O braço executivo da União Europeia pedirá aos estados membros que estabeleçam uma meta de vacinação de pelo menos 70% da população do bloco até o verão no hemisfério norte, de acordo com minuta das novas recomendações de resposta à pandemia que serão divulgadas na terça-feira (18).

A Comissão Europeia também promete chegar a um acordo com os estados membros até o fim deste mês sobre um protocolo para certificados de vacinação “que podem ser reconhecidos e usados em sistemas de saúde em toda a UE, e que poderiam ser ampliados globalmente em coordenação com a Organização Mundial da Saúde”, segundo a minuta do documento vista pela Bloomberg.

Esses certificados podem substituir quarentenas e exigências de testes, que comprovariam que a pessoa já não apresenta alto risco em viagens.

O documento preliminar, que ainda está sujeito a alterações até ser formalmente adotado na terça-feira, surge em meio ao aumento dos casos de Covid que forçou governos da UE a prolongarem os lockdowns. Também segue a lenta implementação das campanhas de vacinação em todo o continente, que deixaram a UE atrás dos EUA, Reino Unido e outros países desenvolvidos.

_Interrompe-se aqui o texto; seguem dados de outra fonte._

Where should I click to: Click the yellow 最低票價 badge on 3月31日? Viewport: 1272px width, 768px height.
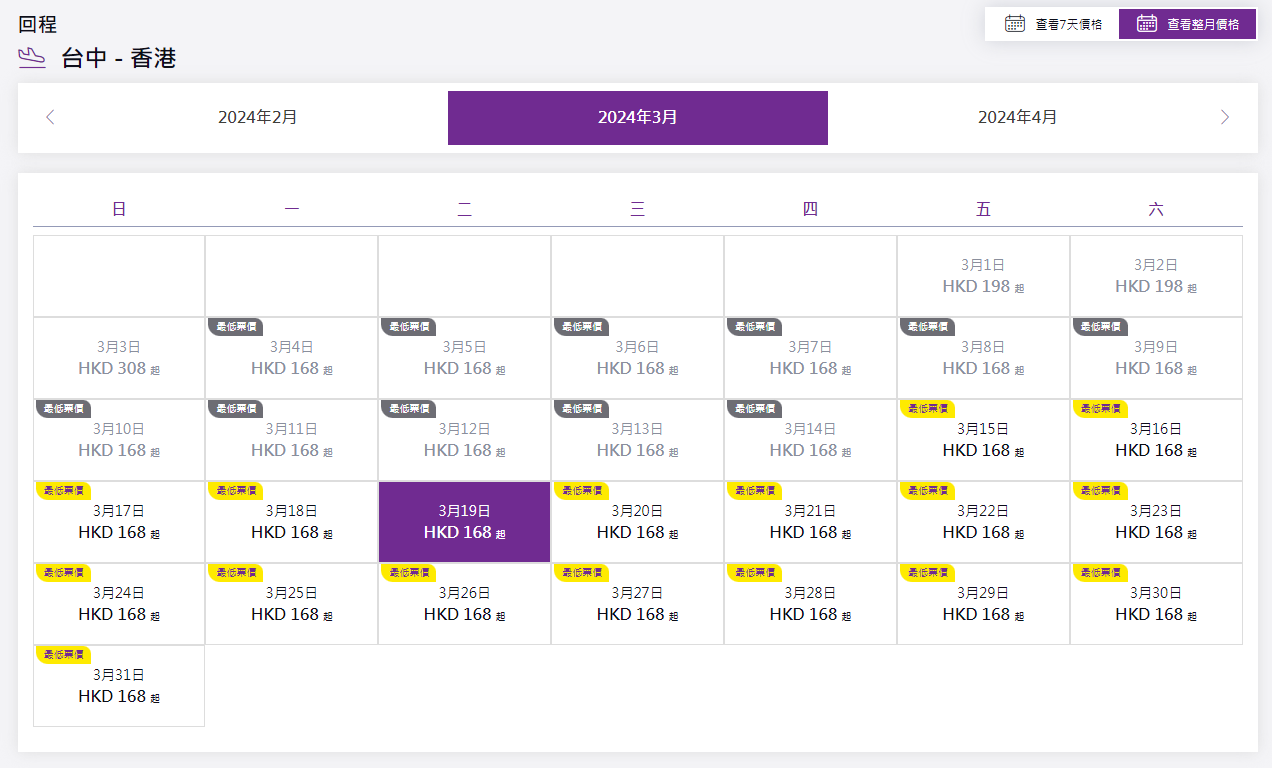[x=63, y=654]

Os líderes da UE buscarão maneiras de reforçarem as campanhas quando realizarem uma videoconferência na quinta-feira, quando as novas propostas da comissão serão apresentadas. Entre as questões mais polêmicas na mesa está o plano de certificados de vacinação que permitiriam a retomada das viagens, pelo menos para pessoas que receberem a vacina.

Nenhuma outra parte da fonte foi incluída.